Акцентирование темы природы и привязанность к природному миру главной героини рассказов вытекает, естественно, из отождествления женщины с природой (и мужчины с культурой). Зиновьева-Аннибал, отказываясь от символизма, наполняет эту старую идею новым, положительным значением. В «Тридцати трех уродах» она показывает невозможность применения культурной мифологии символизма к женскому творчеству. В «Трагическом зверинце» она делает следующий шаг: развивает те метафоры, которые могут поддержать женское авторство и женское творчество. Ее стратегия согласуется с идеями Э. Лаутер (Estella Lauter). В главе 2 речь шла о ее книге «Women as Mythmakers: Poetry and Visual Art by Twentieth-Century Women» (Lauter 1984), в которой Лаутер подчеркивает значение мифов для конструирования (женской) субъектности. Мифы, по утверждению Лаутер, имеют сильное воздействие на реальный мир (в том числе на конструирование авторства), и поэтому она ищет в женском творчестве мифы, созданные самими женщинами, и приходит к следующему выводу: «Если появляются новые мифы, в них природа все еще представлена фемининной, но приравнивается к человеческому» («…a new myth may be taking shape. In it, nature remains female but becomes equal to the human») (Lauter 1984, x). Именно это происходит в «Трагическом зверинце» Зиновьевой-Аннибал. Об этом свидетельствует в том числе изменение центрального для модернистского искусства понятия зверя[396]. В «Тридцати трех уродах» зверь, «лижущая пантера», встречается как произведение одного из тридцати трех художников. «Трагический зверинец» наполнен образами зверей, но они лишены канонического для символизма иносказательного значения, представлены в их природной и домашней среде.

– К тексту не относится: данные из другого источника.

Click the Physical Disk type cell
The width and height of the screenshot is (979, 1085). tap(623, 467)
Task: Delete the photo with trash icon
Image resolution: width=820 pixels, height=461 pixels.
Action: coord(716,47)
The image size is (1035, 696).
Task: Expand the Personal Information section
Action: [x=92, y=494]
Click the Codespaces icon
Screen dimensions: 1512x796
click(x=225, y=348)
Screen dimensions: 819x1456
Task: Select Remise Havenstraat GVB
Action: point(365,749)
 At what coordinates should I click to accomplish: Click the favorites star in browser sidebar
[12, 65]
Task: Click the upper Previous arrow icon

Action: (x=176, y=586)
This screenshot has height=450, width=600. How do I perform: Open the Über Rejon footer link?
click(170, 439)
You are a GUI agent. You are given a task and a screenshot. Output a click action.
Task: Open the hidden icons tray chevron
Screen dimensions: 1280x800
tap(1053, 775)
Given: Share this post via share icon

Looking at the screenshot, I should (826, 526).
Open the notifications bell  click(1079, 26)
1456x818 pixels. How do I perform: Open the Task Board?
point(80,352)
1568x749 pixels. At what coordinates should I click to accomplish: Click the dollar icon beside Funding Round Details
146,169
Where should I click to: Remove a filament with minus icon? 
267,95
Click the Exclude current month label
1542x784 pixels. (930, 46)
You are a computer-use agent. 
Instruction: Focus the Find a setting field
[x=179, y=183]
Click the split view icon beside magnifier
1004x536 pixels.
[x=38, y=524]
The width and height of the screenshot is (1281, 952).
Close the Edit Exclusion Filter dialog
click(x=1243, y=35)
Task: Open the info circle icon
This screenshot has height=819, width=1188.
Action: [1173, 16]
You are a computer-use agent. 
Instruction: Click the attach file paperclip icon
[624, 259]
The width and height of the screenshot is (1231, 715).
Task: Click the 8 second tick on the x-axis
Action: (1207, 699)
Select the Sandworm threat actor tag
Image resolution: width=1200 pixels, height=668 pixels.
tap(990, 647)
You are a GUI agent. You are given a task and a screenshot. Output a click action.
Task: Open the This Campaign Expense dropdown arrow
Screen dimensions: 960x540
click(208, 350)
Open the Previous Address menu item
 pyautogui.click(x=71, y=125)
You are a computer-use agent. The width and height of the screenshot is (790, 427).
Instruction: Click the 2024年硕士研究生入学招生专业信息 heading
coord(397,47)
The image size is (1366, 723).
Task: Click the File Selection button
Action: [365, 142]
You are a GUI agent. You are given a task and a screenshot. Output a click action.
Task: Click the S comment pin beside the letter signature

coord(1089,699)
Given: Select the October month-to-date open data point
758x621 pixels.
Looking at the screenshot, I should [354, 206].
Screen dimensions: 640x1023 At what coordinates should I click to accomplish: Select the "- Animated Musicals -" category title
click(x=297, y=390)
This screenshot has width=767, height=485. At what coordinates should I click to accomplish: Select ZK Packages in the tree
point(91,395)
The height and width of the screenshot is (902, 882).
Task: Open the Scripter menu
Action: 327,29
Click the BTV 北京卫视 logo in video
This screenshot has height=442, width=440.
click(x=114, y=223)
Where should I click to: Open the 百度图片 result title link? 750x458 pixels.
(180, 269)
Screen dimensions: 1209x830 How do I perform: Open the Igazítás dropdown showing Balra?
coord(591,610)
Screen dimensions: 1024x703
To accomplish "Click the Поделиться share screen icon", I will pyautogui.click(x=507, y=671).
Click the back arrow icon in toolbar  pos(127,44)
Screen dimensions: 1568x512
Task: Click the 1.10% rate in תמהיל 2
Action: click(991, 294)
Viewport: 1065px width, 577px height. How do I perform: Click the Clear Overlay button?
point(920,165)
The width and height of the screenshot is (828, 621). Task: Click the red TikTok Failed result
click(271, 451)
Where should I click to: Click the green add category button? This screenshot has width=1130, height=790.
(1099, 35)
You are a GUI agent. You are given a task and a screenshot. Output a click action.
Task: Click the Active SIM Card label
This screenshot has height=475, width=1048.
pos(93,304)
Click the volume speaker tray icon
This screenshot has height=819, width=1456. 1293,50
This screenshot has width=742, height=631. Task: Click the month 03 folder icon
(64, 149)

Природный и звериный мир становится метафорой того творчества, которое возможно для женского автора без придания ей как творческому субъекту маскулинности. Если Гиппиус критиковала отождествление женщины со зверем (и с богом), то Зиновьева-Аннибал сконструировала из него положительную метафору[397]. Можно только согласиться с Дж. Костлоу (J. Costlow), которая утверждает, что
As an account of the author’s own genesis, The Tragic Menagerie imagines verbal creativity grounded in a profound, often anarchic connection to Nature. A woman of profound imagination finds liberation not only from the constraints of scholarly institution and the ’stone prison’ of the city, but from words of authority that do not name her experience.
(Costlow 1997, 206)Костлоу (Costlow 1997, 208) также подчеркивает, что трагическим является зверинец — не зверь. Развивая дальше ее мысли, можно указать на близость мышления Зиновьевой-Аннибал центральной идее экофеминизма. Экофеминизм считает, что подчинение женщин и потребительское отношение к природе тесно взаимосвязаны, так как оба они построены на представлении о превосходстве культуры, духа или разума над природой, репродуктивностью или интуицией. Экофеминизм утверждает, что такое деление, бинарность, является главным источником экологических проблем.